Kortom, het lijkt alsof de inspectie het wetsvoorstel heeft omarmd, maar nog niet op alle punten heeft begrepen. Graag krijgen de fracties van de SGP en de ChristenUnie antwoord op de volgende vraag: hebben de indieners bij de ontwikkelde onderzoekskaders het gevoelen dat de inspectie recht gedaan heeft aan hun initiatiefwetsvoorstel? Zo niet, wat moet er dan gebeuren? Diezelfde vraag stel ik met nadruk aan de regering!
Terug naar het wetsvoorstel. Uit de reacties van de regering blijkt dat het voorliggende initiatiefwetsvoorstel past binnen de denklijn van het regeerakkoord. Met dit wetsvoorstel worden de lijnen voor het onderwijstoezicht helder. Dat moet ook zo blijven. Om dat te monitoren vinden de fracties van ChristenUnie en SGP het van belang om over enige tijd te evalueren of de theorie van de wet strookt met de praktijk van het toezicht.
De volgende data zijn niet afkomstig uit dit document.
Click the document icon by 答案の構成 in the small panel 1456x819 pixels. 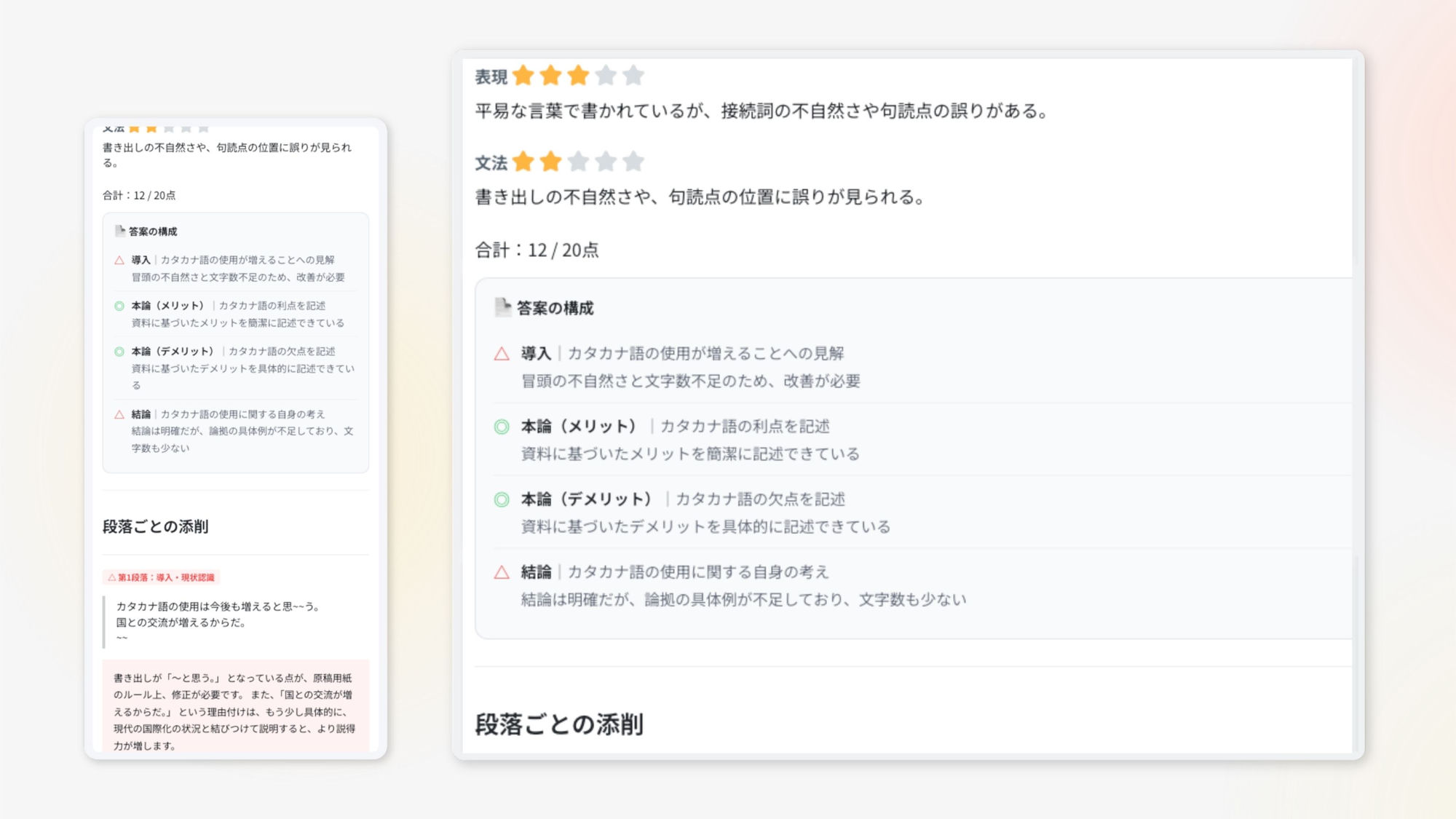click(120, 231)
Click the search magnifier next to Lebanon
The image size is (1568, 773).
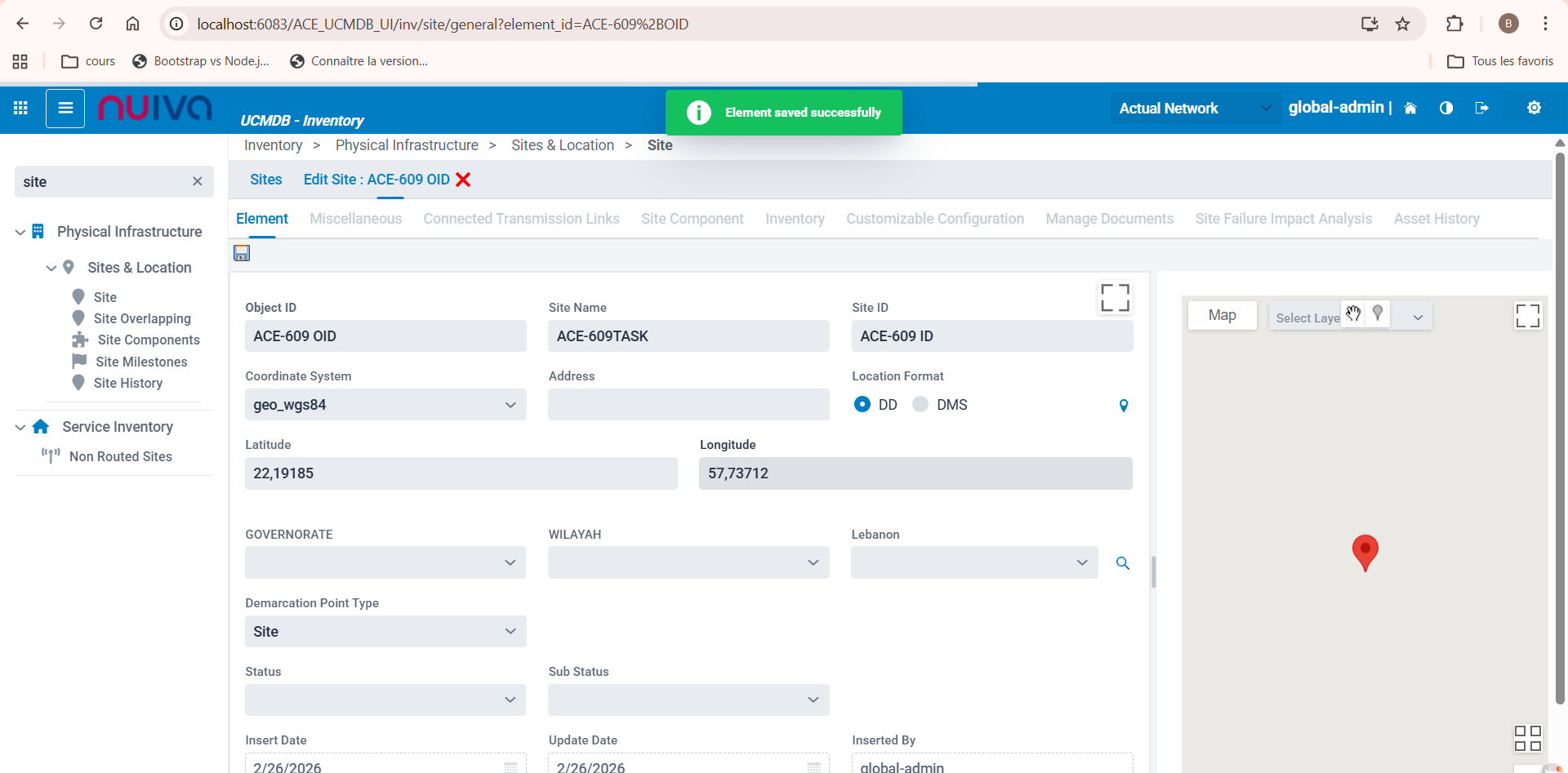tap(1123, 563)
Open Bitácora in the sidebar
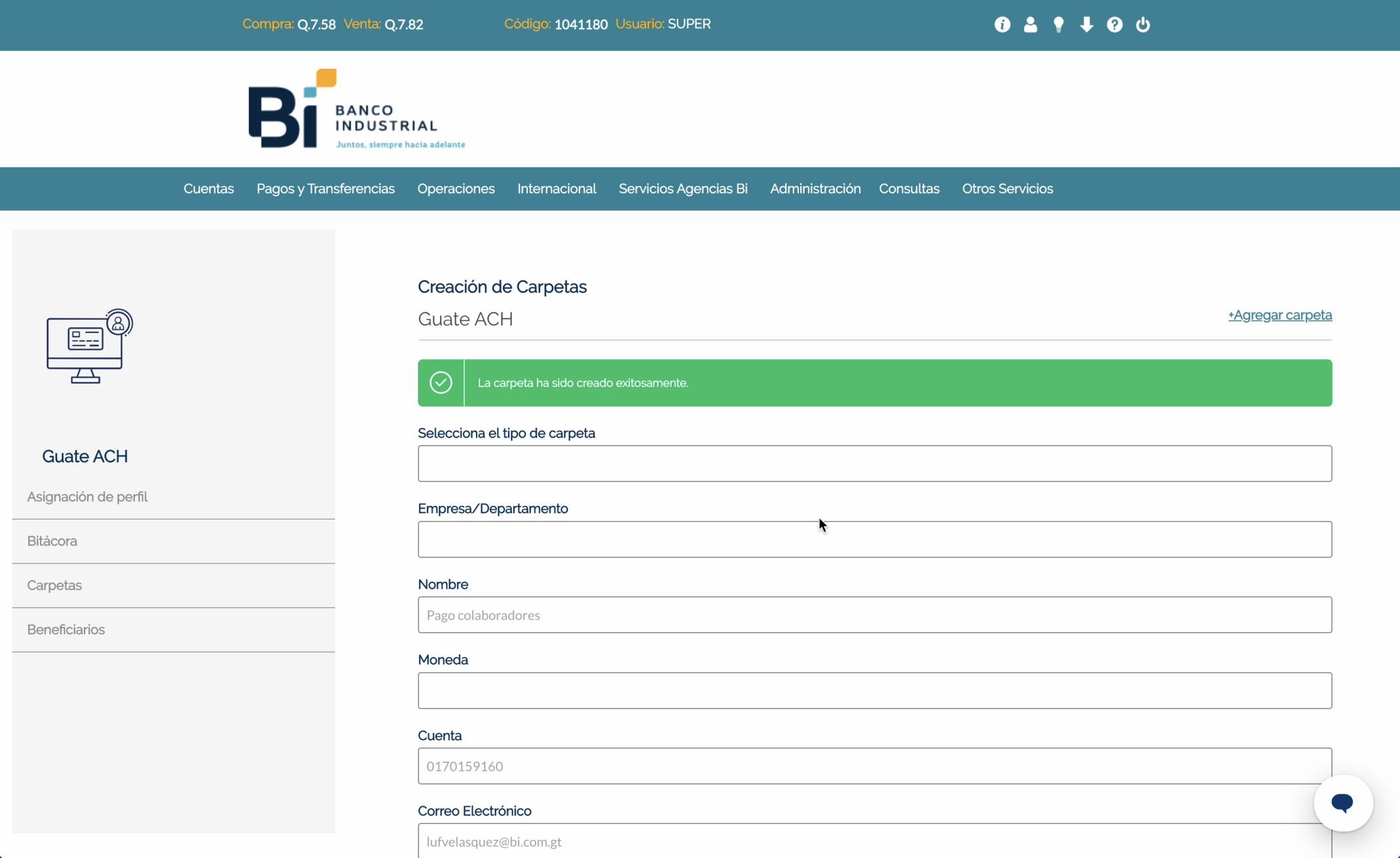The width and height of the screenshot is (1400, 858). click(52, 541)
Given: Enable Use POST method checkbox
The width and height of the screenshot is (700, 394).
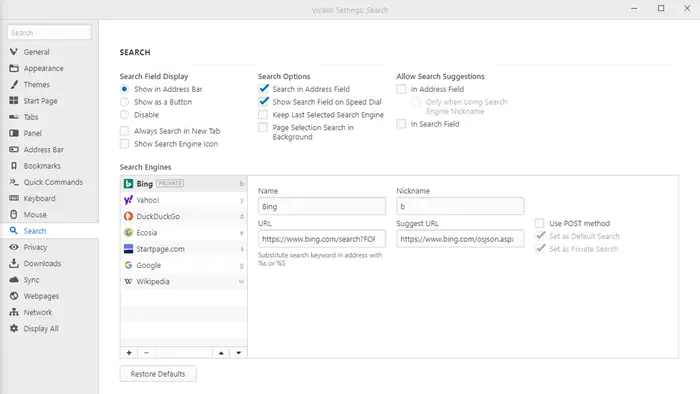Looking at the screenshot, I should (x=540, y=223).
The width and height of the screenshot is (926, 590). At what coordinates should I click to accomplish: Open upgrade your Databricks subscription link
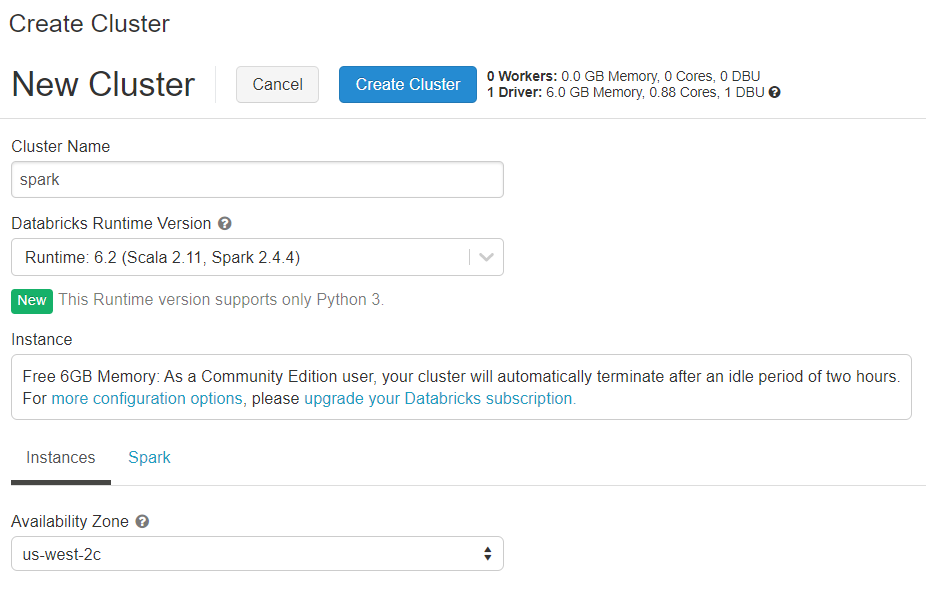tap(439, 399)
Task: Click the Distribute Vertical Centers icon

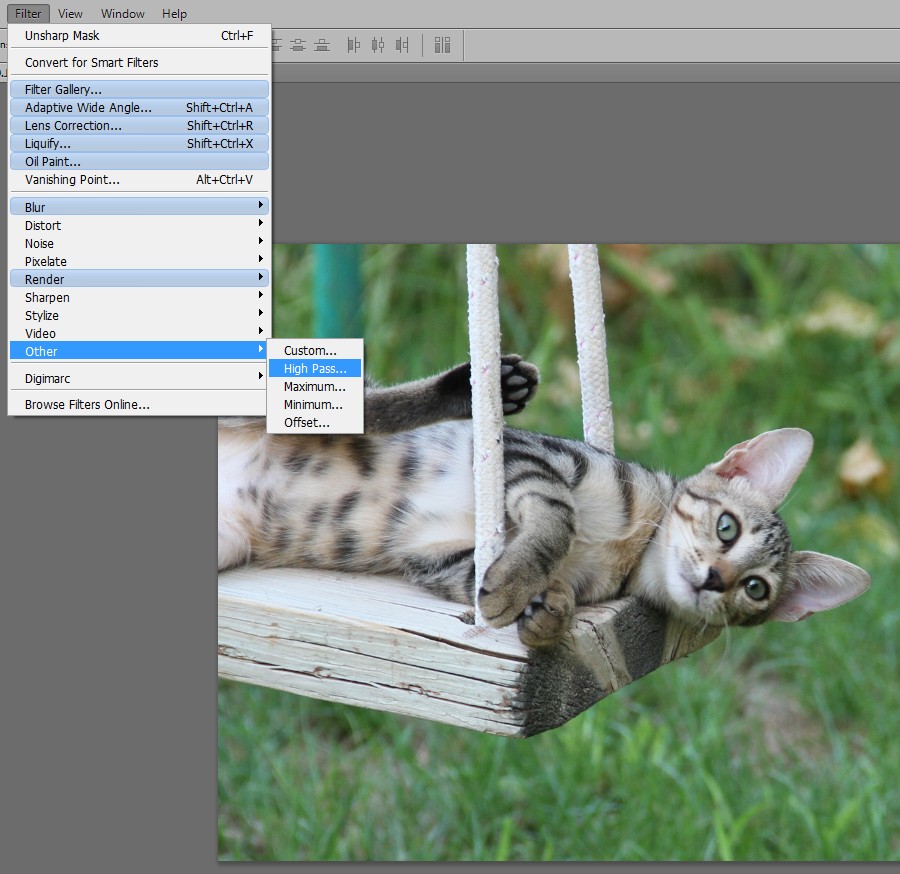Action: click(298, 45)
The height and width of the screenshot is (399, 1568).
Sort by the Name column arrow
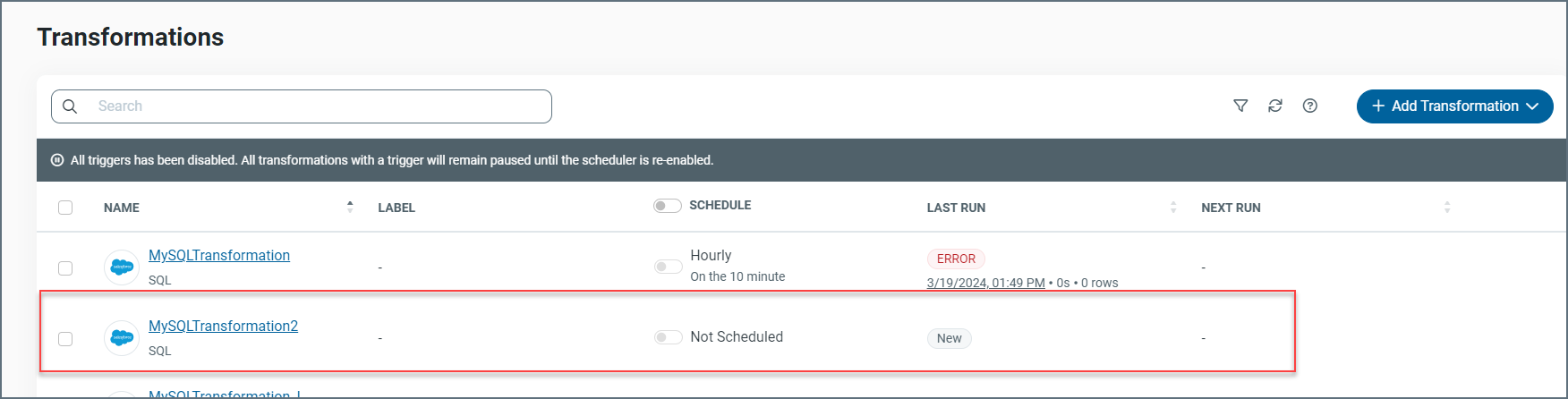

En dan met name om te bezien of de controlerende en stimulerende taken adequaat worden uitgevoerd en van elkaar worden onderscheiden. Is de regering bereid om deze wetswijziging en de uitvoering daarvan te evalueren, en zo ja op welke termijn?
Ik zie uit naar de antwoorden van indieners en regering.